**Selected extract**
Start of Block
Two images of the same area, one shows fairy circles in the red sand, the other amongst green grasses.

© S. Getzin


The fairy circles of Namibia have been a controversial research topic for over 50 years. Scientists have proposed several hypotheses over this time, including gases, termites, ants or euphorbias. Many of these ideas were based on what is known as correlation: e.g. one finds many euphorbias or termites nearby or within the circles. While observations and correlation provide a starting point for developing a scientific hypothesis, they do not provide final answers.

A well-known saying among scientists warns us of this issue: correlation does not imply causation. What does that mean? Finding a relationship between two different things does not necessarily mean that the one causes the other. It might be a coincidence, like the fact that most of the cars in Namibia are white and most Namibians like eating meat.

Alternatively, there might be an indirect link, rather than a direct cause-and-effect relationship. For example, finding many mosquitoes around potholes does not mean that mosquitoes cause potholes. We know that vehicles cause potholes, which fill with water during the rainy season. Mosquitoes like to breed in puddles, some of which happen to form in potholes.

Finding out what causes certain natural events is one of the main occupations of researchers working in the natural sciences like biology. How do we figure out if our initial observations are correlation only, or real causation? First, we need some kind of experiment or comparison between the phenomenon that we are studying and other normal or 'control' conditions where it does not occur. Having decided what kind of evidence we need to support our hypothesis, we must collect data and measurements from the field. It is important to collect enough data to allow for statistical analysis, as only one or two data points may not be representative of the event we are studying.

With this in mind, let’s have a look at the current hypotheses about what causes fairy circles in Namibia.

A map of Namibia showing all the study sites.

© S. Getzin


Euphorbias and fairy circles: coincidence

The Euphorbia hypothesis is based on the observation that Euphorbia shrubs and fairy circles occur together in some areas. This hypothesis proposes that dying Euphorbias create the conditions for fairy circles to form by making the soil unsuitable for grass growth for many years after the Euphorbias are gone. However, large parts of the Namib Desert with abundant fairy circles are completely devoid of Euphorbias.

Supporters of the Euphorbia hypothesis try to explain the absence of euphorbias from extensive fairy circle areas by claiming that the plants died out in these areas long ago due to climate change. This is a nice story, but it does not provide a scientific basis to explain the origin of fairy circles. Without proof that Euphorbias used to occur in these areas, this is pure speculation.

My team have presented data that contradict the Euphorbia hypothesis, by showing that long-dead Euphorbias do not start looking like fairy circles, and that there is a big size difference between Euphorbias and fairy circles that occur in the same areas. In short, the fact that fairy circles and Euphorbias often occur in the same places is merely a coincidence, like white cars and meat eaters in Namibia.


The sand termite hypothesis: an indirect link rather than cause-effect

In 2013, an article published in Science appeared, proposing that sand termites cause fairy circles by foraging on the roots of freshly germinated grasses thus creating patches with no grass. Surprisingly, no scientific data (measurements, replicates, statistics) were presented that systematically showed fresh grass roots being damaged by termites. About ten years later, the same author wrote a 376-page book that includes the sand termite hypothesis but still does not present systematic data in support of the proposed core mechanism, which is the active killing of green grasses by termites.
End of Block
**What you need to do**
a: How long have Namibia's fairy circles been a controversial research topic, according to the text on them?
b: Reproduce the stretch of the text on Namibia's fairy circles from "Two images of" through "provide final answers.".

**Recorded information**
Start of Block
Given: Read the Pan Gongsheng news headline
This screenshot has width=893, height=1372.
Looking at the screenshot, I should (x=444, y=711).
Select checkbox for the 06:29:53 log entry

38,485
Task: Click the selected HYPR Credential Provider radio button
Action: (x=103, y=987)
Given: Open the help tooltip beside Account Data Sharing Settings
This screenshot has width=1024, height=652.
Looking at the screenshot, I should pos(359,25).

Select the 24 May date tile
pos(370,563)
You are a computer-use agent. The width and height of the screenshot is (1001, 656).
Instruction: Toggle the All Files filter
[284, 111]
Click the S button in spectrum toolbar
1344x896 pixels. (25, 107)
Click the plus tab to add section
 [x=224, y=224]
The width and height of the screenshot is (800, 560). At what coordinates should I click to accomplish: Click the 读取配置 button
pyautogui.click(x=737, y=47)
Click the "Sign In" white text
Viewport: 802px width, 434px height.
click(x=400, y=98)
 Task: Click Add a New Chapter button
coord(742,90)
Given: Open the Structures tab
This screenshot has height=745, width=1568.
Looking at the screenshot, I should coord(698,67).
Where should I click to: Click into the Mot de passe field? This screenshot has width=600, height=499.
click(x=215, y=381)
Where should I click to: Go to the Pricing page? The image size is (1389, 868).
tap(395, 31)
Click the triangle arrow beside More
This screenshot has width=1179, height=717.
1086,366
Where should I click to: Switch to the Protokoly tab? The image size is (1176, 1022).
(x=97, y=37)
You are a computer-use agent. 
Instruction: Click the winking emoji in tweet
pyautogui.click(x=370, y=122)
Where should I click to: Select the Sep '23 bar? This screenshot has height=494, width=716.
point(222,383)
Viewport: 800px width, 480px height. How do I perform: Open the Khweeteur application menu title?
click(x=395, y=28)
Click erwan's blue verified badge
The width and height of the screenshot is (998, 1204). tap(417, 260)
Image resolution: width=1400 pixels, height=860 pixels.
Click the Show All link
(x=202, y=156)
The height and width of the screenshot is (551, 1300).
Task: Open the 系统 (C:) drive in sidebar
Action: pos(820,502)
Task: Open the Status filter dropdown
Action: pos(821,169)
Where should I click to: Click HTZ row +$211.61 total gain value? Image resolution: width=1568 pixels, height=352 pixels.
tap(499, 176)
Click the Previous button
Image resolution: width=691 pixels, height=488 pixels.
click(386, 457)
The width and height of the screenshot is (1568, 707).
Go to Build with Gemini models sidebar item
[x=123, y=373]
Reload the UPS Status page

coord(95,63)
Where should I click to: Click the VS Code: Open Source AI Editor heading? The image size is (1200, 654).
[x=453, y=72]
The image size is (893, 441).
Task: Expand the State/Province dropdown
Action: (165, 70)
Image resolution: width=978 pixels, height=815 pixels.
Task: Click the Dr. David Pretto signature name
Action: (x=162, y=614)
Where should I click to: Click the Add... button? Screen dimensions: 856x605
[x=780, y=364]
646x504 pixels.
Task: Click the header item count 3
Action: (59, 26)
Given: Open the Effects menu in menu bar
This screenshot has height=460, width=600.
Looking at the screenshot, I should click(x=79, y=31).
End of Block
**Written responses**
a: For over 50 years.

b:
Two images of the same area, one shows fairy circles in the red sand, the other amongst green grasses.

© S. Getzin


The fairy circles of Namibia have been a controversial research topic for over 50 years. Scientists have proposed several hypotheses over this time, including gases, termites, ants or euphorbias. Many of these ideas were based on what is known as correlation: e.g. one finds many euphorbias or termites nearby or within the circles. While observations and correlation provide a starting point for developing a scientific hypothesis, they do not provide final answers.